5. After receiving the result, the file information is cached in the memory, if the transaction is a long transaction, the file information needs to be combined with the previous modification information, and when the transaction is submitted, the file information is written into the submitted record file of the hdfs.
When a plurality of data files are written at the same time (such as a partition table is inserted into tens of thousands of partitions at a time), each file occupies a certain amount of memory, and a data rewriting mechanism of a Huffman tree can be adopted to limit the number of files which are opened simultaneously, so that the aim of limiting memory occupation is achieved. If a plurality of tables are modified in a transaction, the modification information is recorded in a specific file and then written into the submitted files of the tables one by one, so that if a machine fault exists in the middle, the submitting process before the recovery can be continued after the restarting is ensured. When the increment is combined, the character string comparison is changed into integer comparison, so that the memory occupation is reduced; when writing multiple files, the number of the files which are opened simultaneously is controlled through a Huffman tree algorithm, so that the memory occupation is limited.
Step 204, returning the execution receipt of the read execution plan and/or the execution receipt of the modified execution plan.
In some embodiments, the execution body may return an execution response piece to the read execution plan and/or an execution response piece to the change execution plan.
One of the above embodiments of the present disclosure has the following advantageous effects: the reading and writing of the hudi table format are realized by using the mode of c/c++, the reading and writing performance and the changing performance of the table format are improved, the user table without a main key row can be supported, long transactions are supported, the memory consumption in all scenes can be controlled, the occupation of the resources for reading and writing does not exceed the limit specified by a user, and therefore the upper limit of more optimal concurrent reading and writing is achieved.
With further reference to fig. 3, as an implementation of the method shown in the foregoing figures, the present disclosure provides some embodiments of an execution apparatus for operating instructions based on data in a distributed database APACHE HUDI table format, where the apparatus embodiments correspond to those method embodiments shown in fig. 2, and the apparatus is particularly applicable to various electronic devices.

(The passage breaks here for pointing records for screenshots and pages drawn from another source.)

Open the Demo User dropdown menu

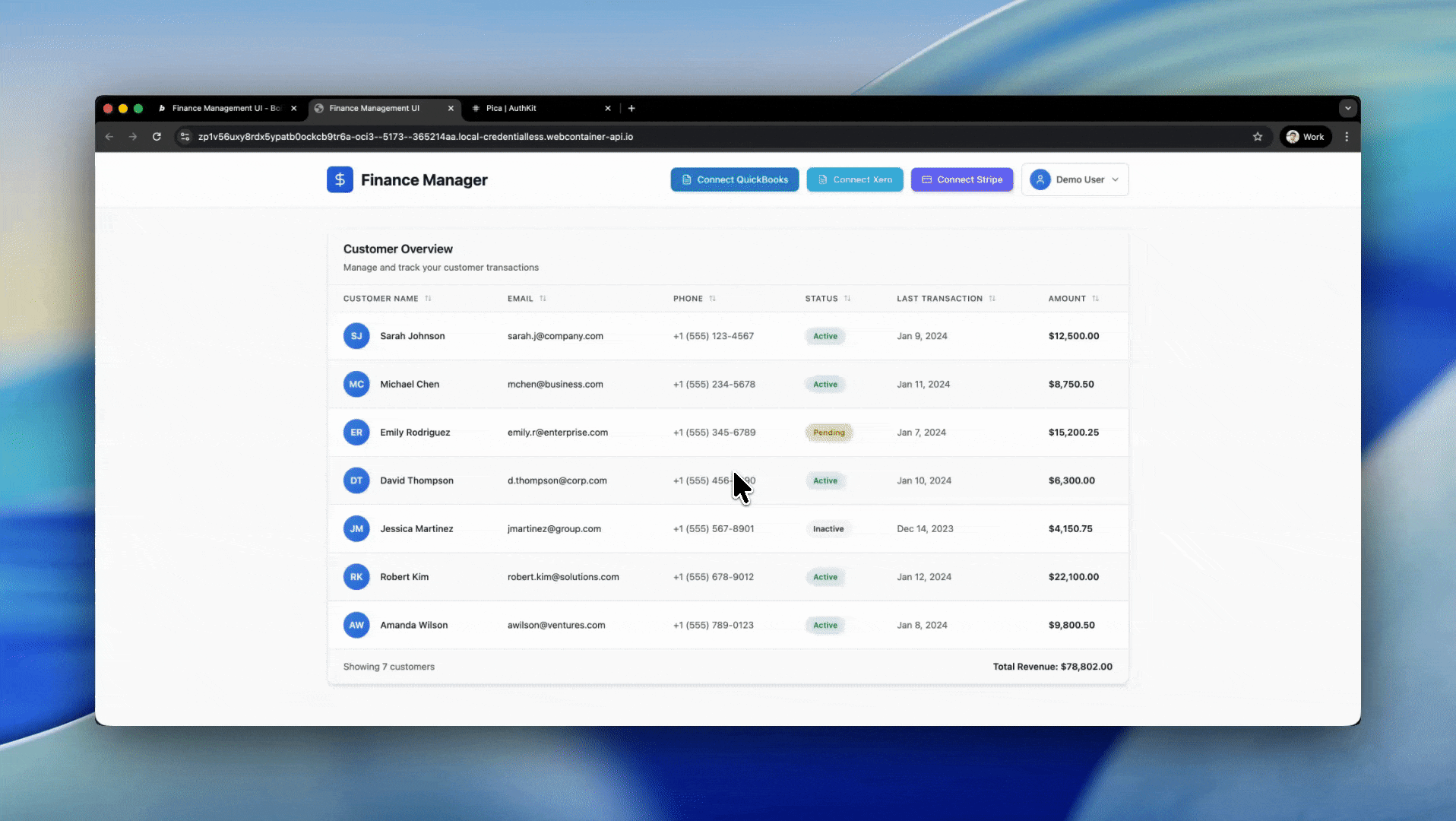pyautogui.click(x=1075, y=179)
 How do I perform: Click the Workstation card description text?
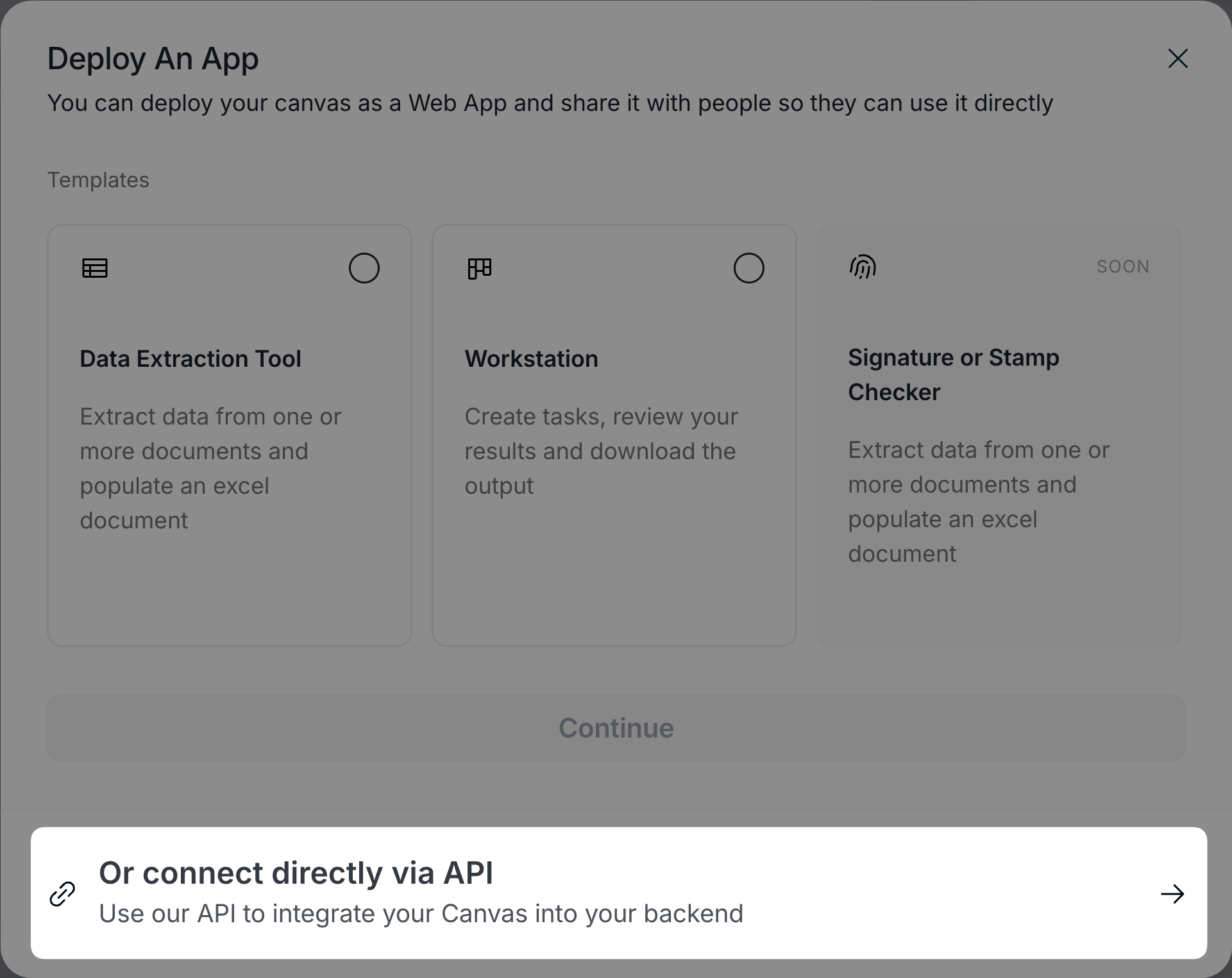[601, 451]
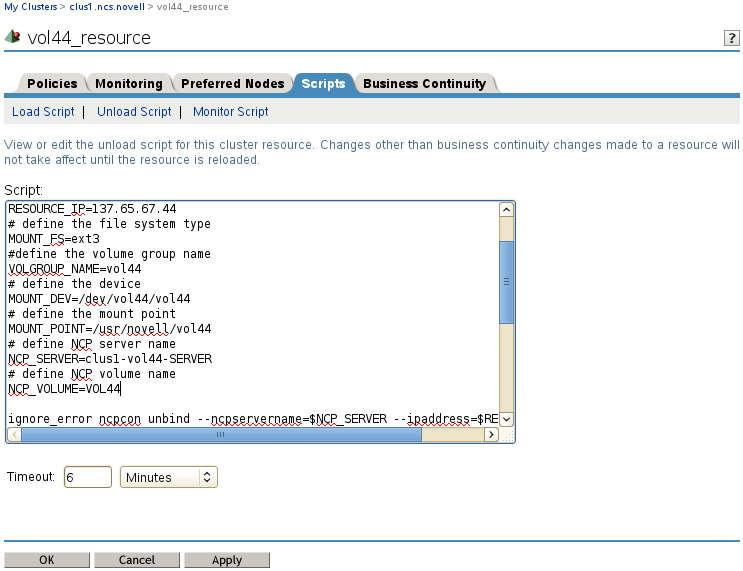The image size is (743, 571).
Task: Go to the Monitor Script page
Action: (230, 112)
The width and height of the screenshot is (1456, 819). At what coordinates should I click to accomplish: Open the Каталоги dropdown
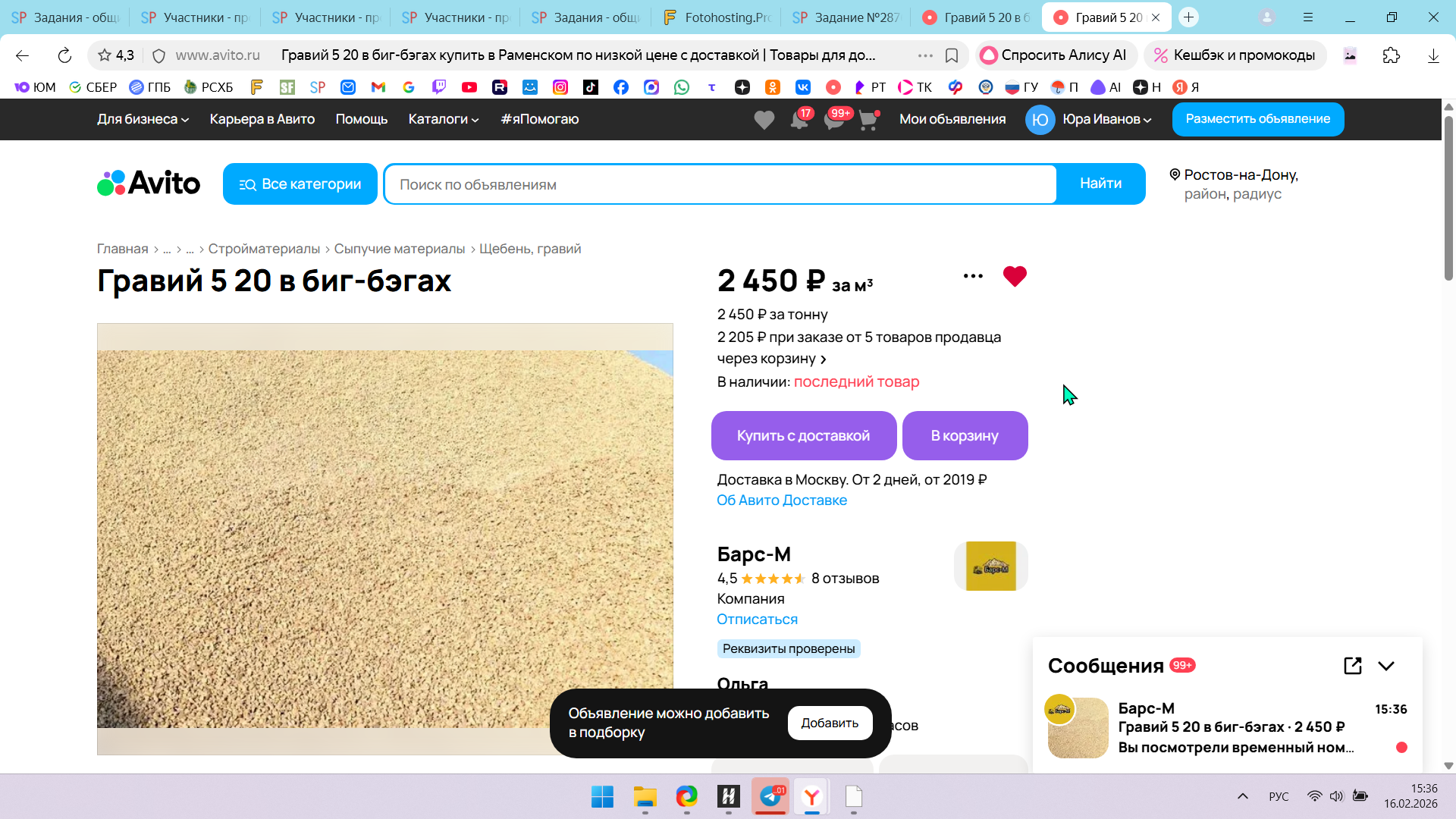click(x=443, y=119)
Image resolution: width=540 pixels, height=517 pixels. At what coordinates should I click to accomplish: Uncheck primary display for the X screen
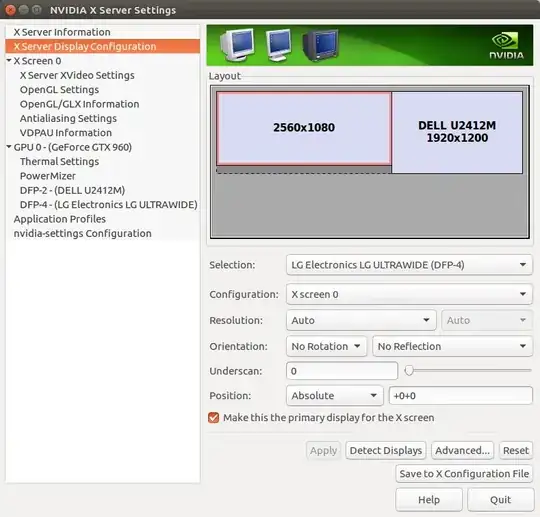click(214, 418)
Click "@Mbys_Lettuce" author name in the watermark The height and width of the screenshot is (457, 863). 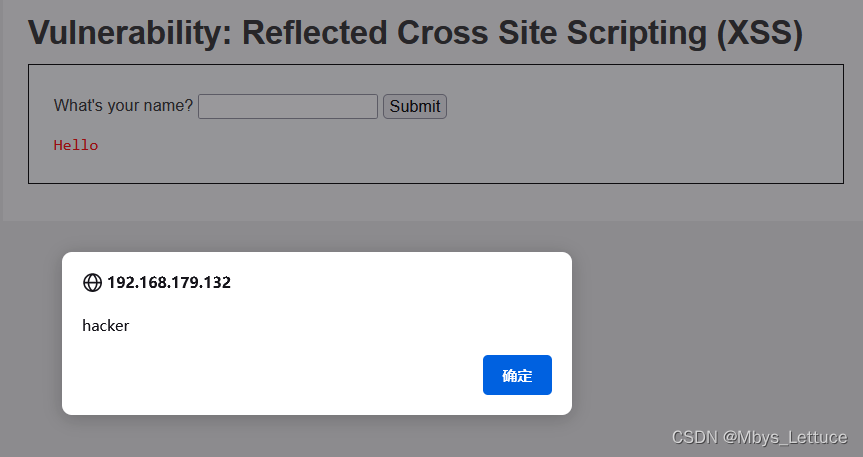point(785,437)
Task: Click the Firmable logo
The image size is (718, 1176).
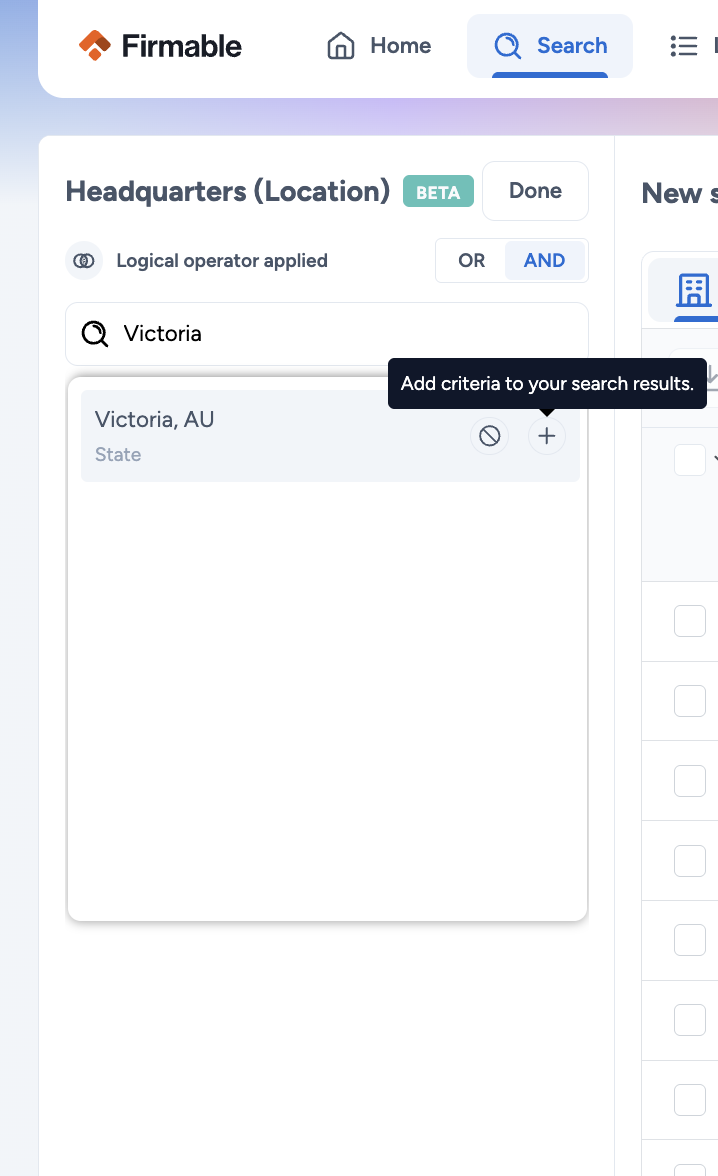Action: click(x=160, y=46)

As shown in fig. 3, an execution apparatus 300 of some embodiments based on a distributed database APACHE HUDI table format data operation instruction includes: an acquisition unit 301, a reading unit 302, a modification unit 303, and a return unit 304. Wherein, the acquiring unit 301 is configured to acquire an operation instruction for target data in an Apache Hudi table format, where the operation instruction includes a change instruction and/or a read instruction; a reading unit 302 configured to execute a reading execution plan in accordance with a reading step in response to determining that the above-described operation instruction is a reading instruction: determining target data according to the reading instruction; determining a visible data file from the distributed database according to the reading instruction, and determining a query range corresponding to the reading instruction from the visible data file; cutting the visible data file in the query range to obtain a data file to be read; reading target data from the data file to be read according to the reading instruction; taking the target data as an execution receipt of the reading execution plan; a modification unit 303 configured to execute a modification execution plan in accordance with the modification step in response to determining that the above-described operation instruction is a modification instruction: determining modification data according to the modification instruction; changing the target data file in the distributed database according to the change instruction and the change data; adding statistical information of the target data file and file information of the target data file into a submitting record file of the target data file according to the change data and the change instruction; taking the submitted record file as an execution receipt of the change execution plan; a return unit 304 configured to return the execution receipt of the read execution plan and/or the execution receipt of the modified execution plan.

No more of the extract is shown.